=== Begin Enclosure ===
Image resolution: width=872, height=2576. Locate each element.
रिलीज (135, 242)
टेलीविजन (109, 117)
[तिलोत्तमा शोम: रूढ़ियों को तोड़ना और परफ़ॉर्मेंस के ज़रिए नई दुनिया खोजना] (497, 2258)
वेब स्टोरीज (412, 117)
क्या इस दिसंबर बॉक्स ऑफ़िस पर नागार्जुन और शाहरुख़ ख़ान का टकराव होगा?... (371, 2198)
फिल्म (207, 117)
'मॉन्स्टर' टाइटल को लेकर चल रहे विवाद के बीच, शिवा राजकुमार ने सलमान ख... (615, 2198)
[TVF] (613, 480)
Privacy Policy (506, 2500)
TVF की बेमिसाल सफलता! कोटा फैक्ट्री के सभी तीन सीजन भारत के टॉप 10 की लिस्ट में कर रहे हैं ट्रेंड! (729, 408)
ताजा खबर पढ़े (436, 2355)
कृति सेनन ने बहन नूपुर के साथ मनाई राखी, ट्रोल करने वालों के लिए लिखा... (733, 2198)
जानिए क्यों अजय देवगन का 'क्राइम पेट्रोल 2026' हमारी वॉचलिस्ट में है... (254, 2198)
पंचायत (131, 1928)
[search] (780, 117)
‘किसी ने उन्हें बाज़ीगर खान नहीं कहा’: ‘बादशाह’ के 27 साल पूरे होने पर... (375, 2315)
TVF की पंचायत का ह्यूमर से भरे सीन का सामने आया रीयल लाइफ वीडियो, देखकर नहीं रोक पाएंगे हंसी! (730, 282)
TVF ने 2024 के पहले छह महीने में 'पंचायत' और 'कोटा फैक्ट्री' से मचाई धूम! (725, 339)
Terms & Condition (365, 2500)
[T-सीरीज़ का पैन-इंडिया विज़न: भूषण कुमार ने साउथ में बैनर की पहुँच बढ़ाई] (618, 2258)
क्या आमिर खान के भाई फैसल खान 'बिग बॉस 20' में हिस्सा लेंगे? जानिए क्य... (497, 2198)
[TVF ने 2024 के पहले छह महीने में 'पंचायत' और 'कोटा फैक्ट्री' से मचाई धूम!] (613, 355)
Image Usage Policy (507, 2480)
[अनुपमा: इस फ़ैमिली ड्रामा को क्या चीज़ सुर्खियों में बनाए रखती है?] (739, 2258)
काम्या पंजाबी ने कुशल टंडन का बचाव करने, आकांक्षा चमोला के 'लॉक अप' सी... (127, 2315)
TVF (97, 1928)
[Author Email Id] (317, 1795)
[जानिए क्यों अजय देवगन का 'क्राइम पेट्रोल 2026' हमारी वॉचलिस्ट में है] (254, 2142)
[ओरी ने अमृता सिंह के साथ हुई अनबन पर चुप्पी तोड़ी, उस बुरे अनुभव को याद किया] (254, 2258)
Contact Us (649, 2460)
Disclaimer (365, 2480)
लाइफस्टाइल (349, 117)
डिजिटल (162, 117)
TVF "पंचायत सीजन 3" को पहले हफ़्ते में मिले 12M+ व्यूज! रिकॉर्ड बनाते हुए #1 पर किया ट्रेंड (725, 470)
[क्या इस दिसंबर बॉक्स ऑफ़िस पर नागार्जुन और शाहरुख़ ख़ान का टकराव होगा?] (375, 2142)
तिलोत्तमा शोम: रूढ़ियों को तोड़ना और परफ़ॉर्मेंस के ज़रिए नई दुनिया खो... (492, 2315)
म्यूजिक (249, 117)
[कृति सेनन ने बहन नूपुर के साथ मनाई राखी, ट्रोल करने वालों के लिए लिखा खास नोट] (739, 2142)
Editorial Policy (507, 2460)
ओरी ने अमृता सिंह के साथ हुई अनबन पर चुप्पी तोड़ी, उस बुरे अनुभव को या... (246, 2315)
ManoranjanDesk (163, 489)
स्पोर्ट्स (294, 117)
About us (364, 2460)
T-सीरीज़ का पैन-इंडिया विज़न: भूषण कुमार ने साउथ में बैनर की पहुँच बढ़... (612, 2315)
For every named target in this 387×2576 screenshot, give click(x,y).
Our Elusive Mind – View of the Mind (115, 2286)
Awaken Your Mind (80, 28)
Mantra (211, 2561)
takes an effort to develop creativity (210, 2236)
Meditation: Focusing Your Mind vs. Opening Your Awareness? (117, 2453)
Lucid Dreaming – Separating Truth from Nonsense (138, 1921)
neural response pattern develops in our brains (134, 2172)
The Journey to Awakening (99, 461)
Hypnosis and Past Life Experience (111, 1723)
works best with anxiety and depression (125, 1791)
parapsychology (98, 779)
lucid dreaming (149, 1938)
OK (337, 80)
=== End Enclosure ===
# WHAT YOU NEED TO DO
The lines to extract from the data above begin with the line containing "[TVF ने 2024" and end with the line containing "लाइफस्टाइल (349, 117)". Extract them exactly, including both.

# RESULT
[TVF ने 2024 के पहले छह महीने में 'पंचायत' और 'कोटा फैक्ट्री' से मचाई धूम!] (613, 355)
Image Usage Policy (507, 2480)
[अनुपमा: इस फ़ैमिली ड्रामा को क्या चीज़ सुर्खियों में बनाए रखती है?] (739, 2258)
काम्या पंजाबी ने कुशल टंडन का बचाव करने, आकांक्षा चमोला के 'लॉक अप' सी... (127, 2315)
TVF (97, 1928)
[Author Email Id] (317, 1795)
[जानिए क्यों अजय देवगन का 'क्राइम पेट्रोल 2026' हमारी वॉचलिस्ट में है] (254, 2142)
[ओरी ने अमृता सिंह के साथ हुई अनबन पर चुप्पी तोड़ी, उस बुरे अनुभव को याद किया] (254, 2258)
Contact Us (649, 2460)
Disclaimer (365, 2480)
लाइफस्टाइल (349, 117)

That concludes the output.